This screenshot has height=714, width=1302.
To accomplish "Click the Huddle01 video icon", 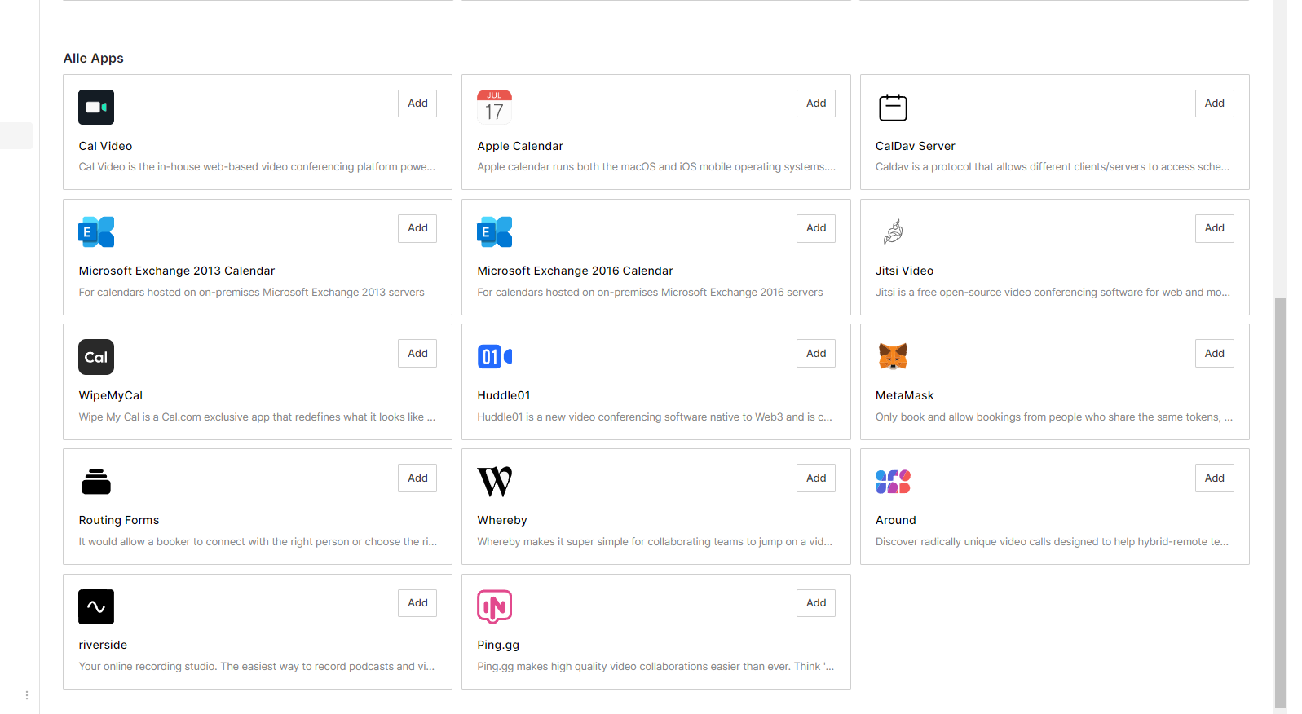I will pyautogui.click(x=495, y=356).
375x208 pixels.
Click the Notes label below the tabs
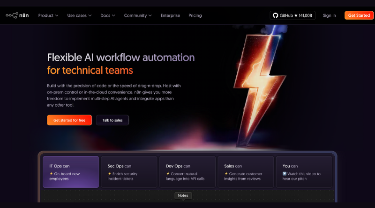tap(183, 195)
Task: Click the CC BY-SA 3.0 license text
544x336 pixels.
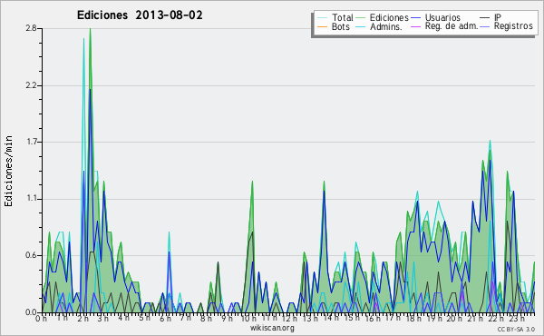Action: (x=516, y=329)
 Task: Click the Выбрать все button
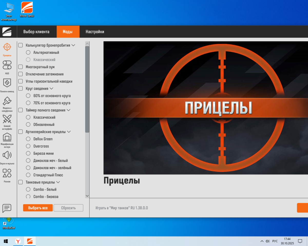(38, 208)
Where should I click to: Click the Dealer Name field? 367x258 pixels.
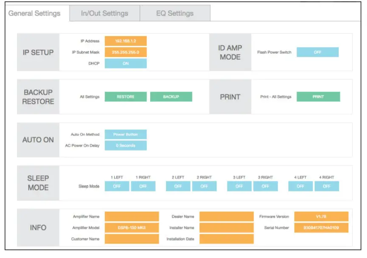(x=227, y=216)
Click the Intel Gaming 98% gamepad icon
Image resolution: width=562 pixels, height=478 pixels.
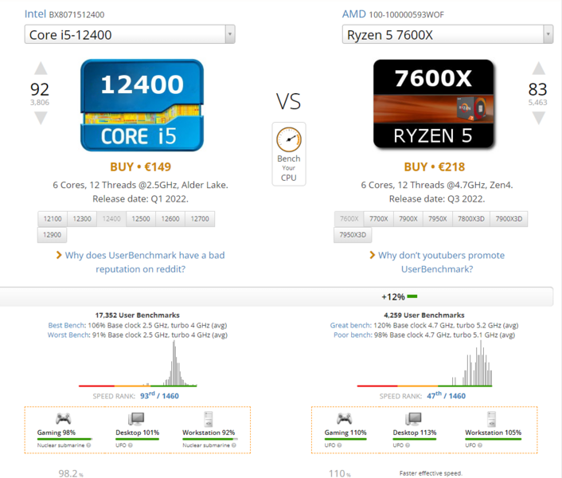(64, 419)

= = =

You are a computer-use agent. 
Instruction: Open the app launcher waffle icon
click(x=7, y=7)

= = =

**연습 과제:** 위 기록에서 "width"라는 문자열이 들어 있는 줄이 몇 개인지 숫자만 알려 주세요. 대소문자는 구분합니다.

**연습 풀이:** 2